The Downside to Being Perfect

Is it good to be chirpy all the time?

I’ve been asking myself this lately because I am, mostly, chirpy. Over the years, I’ve become fairly comfortable in my own skin. And on the odd day when I’m not comfortable in that skin, I go jog it off. Simple.

But… despite several near-chances, and a still highly-confident agent (thank you, Alex!), I remain in waiting for the big break that my fans and supporters believe will come for my debut novel (thank you, guys, your support means so much to me!). And not having that big break more frequently than ever cuts into my self-esteem (among other things). Usually I shrug this off and carry on. It’s difficult to write when preoccupied with self-pity, so I elect to just get on with things. Novel #2 is done now and will soon be sent to publishers (watch out publishers, it’s coming your way!). Novel #3 is half-complete. So things are progressing and I ought to be content with that. I am content with that. I have a great agent, fans and supporters, competition wins, published short stories… and my personal life is wonderful, with a great Hubbie, two great kids, a house in the suburbs and no bombs flying overhead. So chirpy I remain.

But does being consistently chirpy have a downside?

I think it might. You see, a close friend of mine last year told me that she had difficulty sympathising with any problems I might have because…

your life is perfect

In truth, I’d suspected she felt this way for a while and it was a relief to finally hear it out loud. At the same time, it hurt because this particular friend was/is aware of the past personal struggles that paved the way for my life today and so, out of everyone, she should have appreciated that my chirpy little content life is at a level deserved. I don’t know how to handle that friendship now either, because there’s an imbalance – she perceives her problems as being greater than mine. What do I do with that? Don’t we all have problems? Isn’t friendship about sharing them?

She made me think, though, too – had I in some way contributed to her perception of my life as being perfect? And might others feel this way too?

Possibly.

I don’t think that my life is ‘perfect’. Hubbie and I have our financial struggles, same as everyone else. We doubt ourselves as parents, same as everyone else. We work hard every day, at night too. We constantly self-improve our home. We constantly strive for the best from ourselves. We have our health issues. None of it is easy. But because we’re the type to just knuckle down and just get on with things, we do achieve a fair amount.

The downside to this though, I’ve now realised, is that if we constantly knuckle down and get on with things, if we don’t ever stop to let ourselves feel miserable about the struggles we do have – our friends don’t get to experience our journey with us and so can’t appreciate how deserved our achievements are when we eventually make them.

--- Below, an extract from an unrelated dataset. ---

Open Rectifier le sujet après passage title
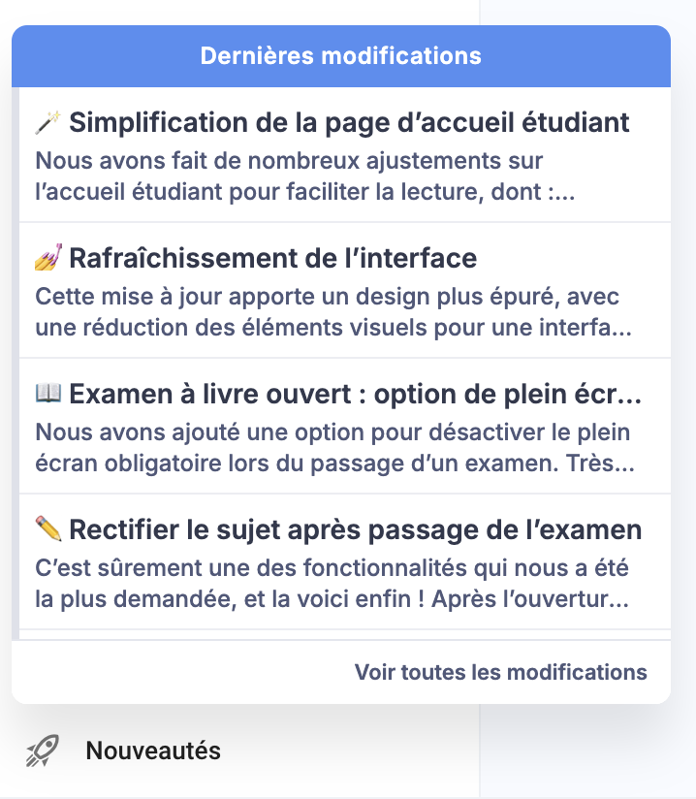The width and height of the screenshot is (696, 799). coord(355,530)
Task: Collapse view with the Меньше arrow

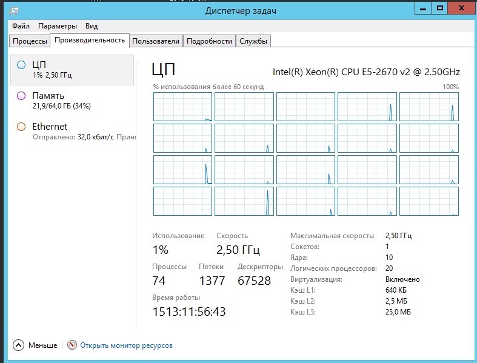Action: pos(18,345)
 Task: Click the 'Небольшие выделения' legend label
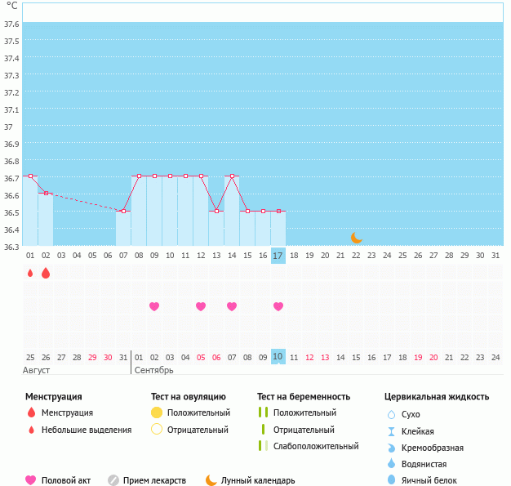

Perhaps if I had allowed my friend to see me upset with my struggles more often, she might have sympathised with me more too?

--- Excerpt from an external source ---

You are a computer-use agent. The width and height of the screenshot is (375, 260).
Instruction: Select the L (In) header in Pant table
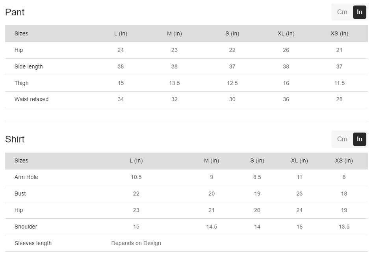pos(121,33)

So, with that in mind, when I was feeling all deflated last week (it was simply one of those weeks), I went against my chirpy nature and posted about it on Facebook. I wasn’t feeling like getting on with things, so shared that:

FacebookBrave

We writers often have down moments like this, when we feel as if we’re never going to get where we want to go – where we know we ought to be. And the replies I got to my post were so very lovely and thoughtful and kind – thank you, my kind, lovely thoughtful supporters!

So I want to try and share my down moments with you more often. Not too often, because after all I’m not the whinging type. But perhaps if I share my occasional down moment with you, if I make sure you get to experience my full writing journey, as it happens, then when I do finally achieve my goals, you’ll be there celebrating alongside me.

Now, with those goals in mine, I’m going back to my normal state of mind now, and bringing chirpy back. If you want to join me, here’s a video to get you there:

Want to see me fail? You’re better off trying to freeze hell…

Zena Shapter

Zena Shapter writes from a castle in a flying city hidden by a thundercloud, reaching across age and genre into the heart of storytelling. A multi-award-winning author of speculative and contemporary fiction, she teaches writing at festivals, libraries and schools, judges various literary awards, mentors and edits other writers, and encourages everyone to value the importance of creativity. She loves movies, frogs, chocolate, and potatoes, though not at the same time!

2 Comments:

  1. I always enjoy your blogs Zena, but this one hit particularly close to the bone. I also live my life with my glass half full but I also have days as a writer where it doesn’t matter how brilliant someone says my novel is, I feel completely the opposite. Your honest and down-to-earth admissions are just what I needed to clear #writersblock – thank you!